Another character starts her story full of fears and unhappiness. She's still recovering from being nearly starved to death as well as from multiple broken bones. She has a raging and dangerous case of PTSD. 

So here I am saying what should be the quiet part out loud: I do not believe that love can cure anything. You might have to come burn my RWA card over it, but I don't. I firmly hold to the notion that love cures nothing. Ever. All it can do is make you want to be  a better version of yourself. That's mighty power, but it's not a panacea. 

In each of my characters, I insist that they be the ones to put themselves back together. Their partner can support or even inspire, but they cannot do the work. They cannot make the change for the character who needs to change. 

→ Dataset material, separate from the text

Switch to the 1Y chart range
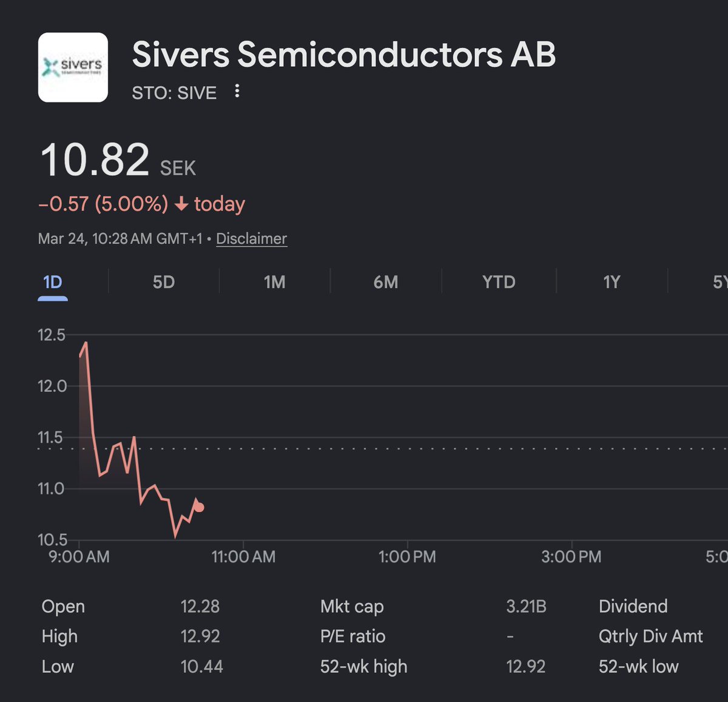 (x=612, y=282)
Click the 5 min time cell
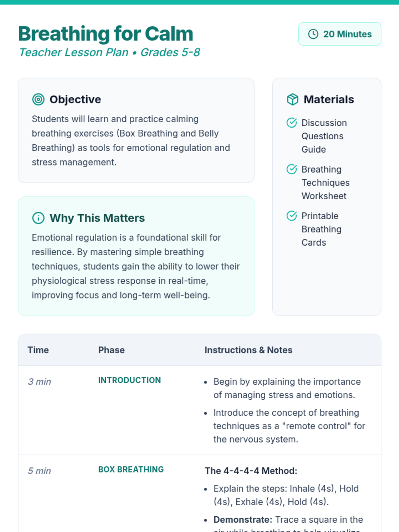Image resolution: width=399 pixels, height=532 pixels. 40,471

My goal is the literary equivalent of the Japanese practice of kintsugi - repairing what is broken by gluing it together with gold and creating something new in the process. Only my characters do that job themselves. Their hero or heroin may inspire them, but that's as good as it gets, and never ever do we disrespect who these characters are by 'fixing' something inherent to them. Certainly there's more work to do. And I'm going to get things wrong some times because while I live with disabling chronic illness, I can't presume to comprehend the lived experience of someone with a disability I don't suffer. But yes. Show me where a character is hurt and how. Then let's break out the gold dust and glue and knit some stuff back together again.

Tuesday, August 24, 2021

Not Every Character Is Physically Perfect

Do I make a conscious effort to include characters who aren't physically flawless in my novels? Yes. Dear readers, I will tell you why. Representation matters. Years ago, social media blew up with a plea from readers to include physical diversity in addition to cultural and racial diversity. I listened. So, yes, these days I make a conscious effort to include disabled characters, be their disability physical or mental. 

Do I do it well? Eh, I definitely have room to do it better. I do rely heavily on magic to skirt a lot of the day-to-day impediments and challenges. The male love interest in my Immortal Spy UF series has one arm amputated above the elbow. However, this character is a very old magical being with a keen scientific mind, so he uses magic to button his pants and lace his military boots. He applies a combo of science and magic to make his trove of prostheses that serve different functions from cooking to welding to combat, but they often melt or short-circuit when in conflict with higher magical powers. 

I have characters who suffer physical and mental consequences due to on-page conflicts who don't recover to a perfect state, but then again, I do have characters who recover to perfection. So, I'm far from a good example, but I am trying to do better. I'm not interested in tokenism but in having rich, multidimensional characters for whom any disability isn't the defining characteristic but an attribute.